RESULTS OF OPERATIONS
          We have four reportable business segments: NGL Pipelines & Services, Onshore Natural Gas Pipelines & Services, Offshore Pipelines & Services and Petrochemical Services. Our business segments are generally organized and managed according to the type of services rendered (or technology employed) and products produced and/or sold.
          We evaluate segment performance based on the non-generally accepted accounting principle (“non-GAAP”) financial measure of gross operating margin. Gross operating margin (either in total or by individual segment) is an important performance measure of the core profitability of our operations. This measure forms the basis of our internal financial reporting and is used by senior management in deciding how to allocate capital resources among business segments. We believe that investors benefit from having access to the same financial measures that our management uses in evaluating segment results. The financial measure calculated using accounting principles generally accepted in the United States of America (“GAAP”) most directly comparable to total segment gross operating margin is operating income. Our non-GAAP financial measure of total segment gross operating margin should not be considered as an alternative to GAAP operating income.
          We define total (or consolidated) segment gross operating margin as operating income before: (i) depreciation, amortization and accretion expense; (ii) operating lease expenses for which we do not have the payment obligation; (iii) gains and losses on the sale of assets; and (iv) general and administrative expenses. Gross operating margin is exclusive of other income and expense transactions, provision for income taxes, minority interest, extraordinary charges and the cumulative effect of changes in accounting principles. Gross operating margin by segment is calculated by subtracting segment operating costs and expenses (net of the adjustments noted above) from segment revenues, with both segment totals before the elimination of intersegment and intrasegment transactions.

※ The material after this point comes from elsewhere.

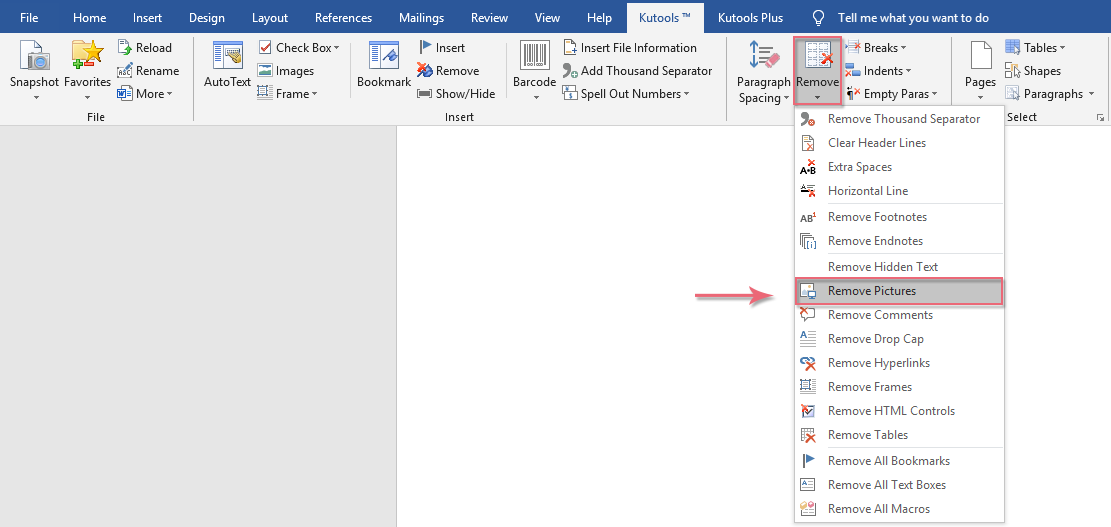Click the Bookmark icon in Insert group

          Historically, we have included equity earnings from unconsolidated affiliates in our measurement of segment gross operating margin and operating income. Our equity investments with industry partners are a vital component of our business strategy. They are a means by which we conduct our operations to align our interests with those of our customers, which may be suppliers of raw materials or consumers of finished products. This method of operation also enables us to achieve favorable economies of scale relative to the level of investment and business risk assumed versus what we could accomplish on a stand-alone basis. Many of these businesses perform supporting or complementary roles to our other business operations.
          For additional information regarding our business segments, please read Note 12 of the Notes to Unaudited Condensed Consolidated Financial Statements included under Item 1 of this quarterly report.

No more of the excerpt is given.